Copia de principio a fin el fragmento sobre la novela Rombo, sin cambiar nada.

---------- Fragmento del texto

Había comenzado a leer Rombo (Periférica, 2023), cuando un movimiento sísmico estremece a numerosas aldeas marroquíes provocando (a fecha de hoy) más de 2.500 muertos, otros tantos heridos y un incontable número de afectados por la ruina de sus casas y haciendas, ya miserables desde mucho antes.
La novela en que Esther Kinsky alude a la presencia inevitable de ese ruido que presagia el terremoto entre quienes lo vivieron antes y observa los efectos de los temblores al cabo del tiempo a través de un paisaje estimulante, el noreste de Italia, y de las experiencias vitales de unos supervivientes que entrelazan sus sentimientos y experiencias tras el ruido y la catástrofe. Por el contrario, el seísmo marroquí carece de paisaje, solo hay barbarie y, a lo sumo, el ejemplo de la imperial Marraquesch afectada por los destrozos, como un símbolo físico de la ferocidad de la propia naturaleza.

--------------------
---------- Datos proporcionados

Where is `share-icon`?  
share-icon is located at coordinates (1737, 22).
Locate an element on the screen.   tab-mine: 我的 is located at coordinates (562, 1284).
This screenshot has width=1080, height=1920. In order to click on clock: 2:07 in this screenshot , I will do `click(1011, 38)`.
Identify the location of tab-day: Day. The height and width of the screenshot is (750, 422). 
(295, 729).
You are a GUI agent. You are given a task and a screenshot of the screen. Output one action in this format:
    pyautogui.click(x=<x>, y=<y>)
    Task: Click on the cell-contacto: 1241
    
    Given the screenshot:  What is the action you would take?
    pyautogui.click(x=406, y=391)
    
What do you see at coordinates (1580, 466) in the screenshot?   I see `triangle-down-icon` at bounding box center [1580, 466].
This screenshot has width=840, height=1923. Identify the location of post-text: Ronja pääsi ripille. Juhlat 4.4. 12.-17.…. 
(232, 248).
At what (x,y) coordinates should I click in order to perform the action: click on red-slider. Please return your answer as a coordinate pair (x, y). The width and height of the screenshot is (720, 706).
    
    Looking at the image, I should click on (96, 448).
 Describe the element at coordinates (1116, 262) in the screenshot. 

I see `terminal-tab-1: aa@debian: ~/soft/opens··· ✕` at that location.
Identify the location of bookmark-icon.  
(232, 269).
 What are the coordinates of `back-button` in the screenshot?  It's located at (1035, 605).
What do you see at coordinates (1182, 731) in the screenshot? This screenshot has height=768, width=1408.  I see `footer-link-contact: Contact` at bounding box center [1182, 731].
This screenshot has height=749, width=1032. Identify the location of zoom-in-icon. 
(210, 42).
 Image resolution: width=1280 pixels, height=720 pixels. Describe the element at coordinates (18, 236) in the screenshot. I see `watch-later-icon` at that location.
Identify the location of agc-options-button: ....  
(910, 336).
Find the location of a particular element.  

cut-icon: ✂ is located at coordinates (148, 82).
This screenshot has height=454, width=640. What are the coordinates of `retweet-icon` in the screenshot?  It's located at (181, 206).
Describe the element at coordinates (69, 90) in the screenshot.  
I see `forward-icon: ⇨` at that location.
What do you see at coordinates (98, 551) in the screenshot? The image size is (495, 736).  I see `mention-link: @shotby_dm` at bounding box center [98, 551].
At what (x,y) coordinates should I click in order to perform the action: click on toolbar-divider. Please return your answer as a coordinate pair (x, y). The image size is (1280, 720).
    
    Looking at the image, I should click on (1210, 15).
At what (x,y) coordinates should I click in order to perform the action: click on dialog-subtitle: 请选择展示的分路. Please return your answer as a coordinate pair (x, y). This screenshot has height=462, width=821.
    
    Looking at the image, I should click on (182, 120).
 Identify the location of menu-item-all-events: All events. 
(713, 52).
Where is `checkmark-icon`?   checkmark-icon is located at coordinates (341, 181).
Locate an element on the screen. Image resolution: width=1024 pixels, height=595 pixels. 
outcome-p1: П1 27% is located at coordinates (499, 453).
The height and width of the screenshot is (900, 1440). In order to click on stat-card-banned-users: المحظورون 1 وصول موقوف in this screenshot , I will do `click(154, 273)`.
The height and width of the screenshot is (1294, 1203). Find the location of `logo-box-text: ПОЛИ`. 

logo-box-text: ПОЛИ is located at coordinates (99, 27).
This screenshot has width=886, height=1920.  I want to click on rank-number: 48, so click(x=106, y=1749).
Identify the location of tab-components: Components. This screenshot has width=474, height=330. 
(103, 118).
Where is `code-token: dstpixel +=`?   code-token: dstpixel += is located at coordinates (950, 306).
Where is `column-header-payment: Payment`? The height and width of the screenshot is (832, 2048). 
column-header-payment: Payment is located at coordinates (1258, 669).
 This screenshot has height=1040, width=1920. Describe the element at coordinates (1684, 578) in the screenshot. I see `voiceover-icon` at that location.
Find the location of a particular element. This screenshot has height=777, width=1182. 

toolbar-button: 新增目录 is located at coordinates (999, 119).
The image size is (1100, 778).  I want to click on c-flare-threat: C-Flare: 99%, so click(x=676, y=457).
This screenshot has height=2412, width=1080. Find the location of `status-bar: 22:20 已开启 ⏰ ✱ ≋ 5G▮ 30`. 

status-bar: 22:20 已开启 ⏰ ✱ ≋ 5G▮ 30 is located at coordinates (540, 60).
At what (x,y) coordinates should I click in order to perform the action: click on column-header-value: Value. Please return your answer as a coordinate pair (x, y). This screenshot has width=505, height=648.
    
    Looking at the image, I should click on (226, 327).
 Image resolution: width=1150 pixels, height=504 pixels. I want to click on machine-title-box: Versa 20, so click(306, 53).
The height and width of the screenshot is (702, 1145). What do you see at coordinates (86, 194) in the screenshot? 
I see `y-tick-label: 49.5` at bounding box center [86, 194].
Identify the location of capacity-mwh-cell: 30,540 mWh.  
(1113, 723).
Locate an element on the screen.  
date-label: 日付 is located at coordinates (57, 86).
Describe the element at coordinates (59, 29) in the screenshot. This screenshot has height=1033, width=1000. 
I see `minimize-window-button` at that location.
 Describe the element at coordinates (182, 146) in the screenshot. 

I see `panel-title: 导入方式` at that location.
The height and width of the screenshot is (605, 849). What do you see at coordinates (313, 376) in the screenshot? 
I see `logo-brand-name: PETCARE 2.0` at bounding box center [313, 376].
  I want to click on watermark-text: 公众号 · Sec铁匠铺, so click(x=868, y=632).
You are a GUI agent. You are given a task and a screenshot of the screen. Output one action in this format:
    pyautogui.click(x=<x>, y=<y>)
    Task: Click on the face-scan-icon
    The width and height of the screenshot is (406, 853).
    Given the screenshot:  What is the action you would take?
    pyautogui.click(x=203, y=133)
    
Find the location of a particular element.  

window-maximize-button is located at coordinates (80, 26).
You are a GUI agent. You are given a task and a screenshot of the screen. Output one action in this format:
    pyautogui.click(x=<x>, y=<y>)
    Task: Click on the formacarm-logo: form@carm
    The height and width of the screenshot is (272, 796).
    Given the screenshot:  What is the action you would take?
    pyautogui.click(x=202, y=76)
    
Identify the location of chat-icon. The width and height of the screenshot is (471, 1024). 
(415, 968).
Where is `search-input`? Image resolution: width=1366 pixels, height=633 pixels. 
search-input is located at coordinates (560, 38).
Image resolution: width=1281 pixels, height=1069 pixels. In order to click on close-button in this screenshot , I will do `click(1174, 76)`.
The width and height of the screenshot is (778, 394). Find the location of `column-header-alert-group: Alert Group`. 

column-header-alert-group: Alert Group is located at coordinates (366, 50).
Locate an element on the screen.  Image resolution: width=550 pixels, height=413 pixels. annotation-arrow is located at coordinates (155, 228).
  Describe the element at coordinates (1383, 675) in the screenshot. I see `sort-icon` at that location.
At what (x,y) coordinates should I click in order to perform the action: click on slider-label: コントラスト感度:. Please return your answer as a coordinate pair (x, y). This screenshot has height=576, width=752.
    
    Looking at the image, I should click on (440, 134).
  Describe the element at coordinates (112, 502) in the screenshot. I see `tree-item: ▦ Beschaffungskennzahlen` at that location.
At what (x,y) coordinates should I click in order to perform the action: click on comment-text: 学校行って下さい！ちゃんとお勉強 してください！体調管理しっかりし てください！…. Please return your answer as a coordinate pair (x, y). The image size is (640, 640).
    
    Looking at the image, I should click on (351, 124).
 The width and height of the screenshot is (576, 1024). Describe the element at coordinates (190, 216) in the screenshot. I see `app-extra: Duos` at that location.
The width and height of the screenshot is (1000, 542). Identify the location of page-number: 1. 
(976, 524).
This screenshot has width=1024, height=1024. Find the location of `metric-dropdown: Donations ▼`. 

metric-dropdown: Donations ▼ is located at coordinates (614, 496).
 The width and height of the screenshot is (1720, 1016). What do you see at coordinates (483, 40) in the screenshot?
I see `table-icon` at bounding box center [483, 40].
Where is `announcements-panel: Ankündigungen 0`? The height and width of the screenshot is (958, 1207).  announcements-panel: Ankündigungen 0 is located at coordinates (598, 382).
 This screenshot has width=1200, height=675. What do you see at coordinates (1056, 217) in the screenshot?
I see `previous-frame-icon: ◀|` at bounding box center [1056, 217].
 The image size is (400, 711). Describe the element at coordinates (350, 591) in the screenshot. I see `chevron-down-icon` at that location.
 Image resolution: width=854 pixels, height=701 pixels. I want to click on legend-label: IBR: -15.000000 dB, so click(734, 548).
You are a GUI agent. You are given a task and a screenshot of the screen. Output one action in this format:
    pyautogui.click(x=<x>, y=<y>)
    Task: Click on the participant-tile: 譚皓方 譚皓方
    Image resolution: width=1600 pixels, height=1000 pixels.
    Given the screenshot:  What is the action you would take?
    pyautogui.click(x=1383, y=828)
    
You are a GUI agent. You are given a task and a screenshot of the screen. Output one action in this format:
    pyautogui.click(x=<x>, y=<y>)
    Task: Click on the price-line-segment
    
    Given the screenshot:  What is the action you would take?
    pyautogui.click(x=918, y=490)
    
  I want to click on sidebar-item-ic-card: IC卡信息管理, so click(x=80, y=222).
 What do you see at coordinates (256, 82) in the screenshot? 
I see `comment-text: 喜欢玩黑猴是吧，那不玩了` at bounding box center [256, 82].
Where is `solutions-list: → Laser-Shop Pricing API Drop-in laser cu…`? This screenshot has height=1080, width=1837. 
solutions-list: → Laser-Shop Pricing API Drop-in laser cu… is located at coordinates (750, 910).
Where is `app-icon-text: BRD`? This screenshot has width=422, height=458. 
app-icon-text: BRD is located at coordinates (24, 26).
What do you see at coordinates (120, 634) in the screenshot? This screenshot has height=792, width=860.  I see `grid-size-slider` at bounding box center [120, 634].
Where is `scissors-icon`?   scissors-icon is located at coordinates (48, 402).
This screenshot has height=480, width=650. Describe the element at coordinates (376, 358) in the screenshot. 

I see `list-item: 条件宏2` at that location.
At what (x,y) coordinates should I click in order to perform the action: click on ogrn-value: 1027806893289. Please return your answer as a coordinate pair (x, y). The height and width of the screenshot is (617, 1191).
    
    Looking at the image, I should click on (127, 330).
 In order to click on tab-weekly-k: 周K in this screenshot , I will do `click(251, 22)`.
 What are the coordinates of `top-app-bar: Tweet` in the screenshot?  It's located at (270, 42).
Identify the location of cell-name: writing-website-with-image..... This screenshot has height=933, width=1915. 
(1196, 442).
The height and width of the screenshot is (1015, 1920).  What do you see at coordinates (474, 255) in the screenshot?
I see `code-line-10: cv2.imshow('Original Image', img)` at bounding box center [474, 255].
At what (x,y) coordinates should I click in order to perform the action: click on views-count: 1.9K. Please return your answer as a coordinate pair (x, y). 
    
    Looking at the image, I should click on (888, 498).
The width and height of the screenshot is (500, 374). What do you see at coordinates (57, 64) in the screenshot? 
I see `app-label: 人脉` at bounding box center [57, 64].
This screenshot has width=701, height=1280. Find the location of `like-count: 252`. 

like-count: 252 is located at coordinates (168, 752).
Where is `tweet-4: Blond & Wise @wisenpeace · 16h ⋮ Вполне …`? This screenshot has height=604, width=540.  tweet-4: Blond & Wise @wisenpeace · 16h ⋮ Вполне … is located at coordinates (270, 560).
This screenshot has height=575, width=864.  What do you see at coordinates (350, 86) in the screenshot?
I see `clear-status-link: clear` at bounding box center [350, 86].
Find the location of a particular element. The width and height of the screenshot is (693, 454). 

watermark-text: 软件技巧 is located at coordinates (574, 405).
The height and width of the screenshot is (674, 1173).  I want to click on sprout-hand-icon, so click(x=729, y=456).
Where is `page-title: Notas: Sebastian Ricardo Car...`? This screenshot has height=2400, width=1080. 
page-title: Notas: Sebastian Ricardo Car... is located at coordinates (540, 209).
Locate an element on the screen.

--------------------

> **Respuesta**:
Había comenzado a leer Rombo (Periférica, 2023), cuando un movimiento sísmico estremece a numerosas aldeas marroquíes provocando (a fecha de hoy) más de 2.500 muertos, otros tantos heridos y un incontable número de afectados por la ruina de sus casas y haciendas, ya miserables desde mucho antes.
La novela en que Esther Kinsky alude a la presencia inevitable de ese ruido que presagia el terremoto entre quienes lo vivieron antes y observa los efectos de los temblores al cabo del tiempo a través de un paisaje estimulante, el noreste de Italia, y de las experiencias vitales de unos supervivientes que entrelazan sus sentimientos y experiencias tras el ruido y la catástrofe. Por el contrario, el seísmo marroquí carece de paisaje, solo hay barbarie y, a lo sumo, el ejemplo de la imperial Marraquesch afectada por los destrozos, como un símbolo físico de la ferocidad de la propia naturaleza.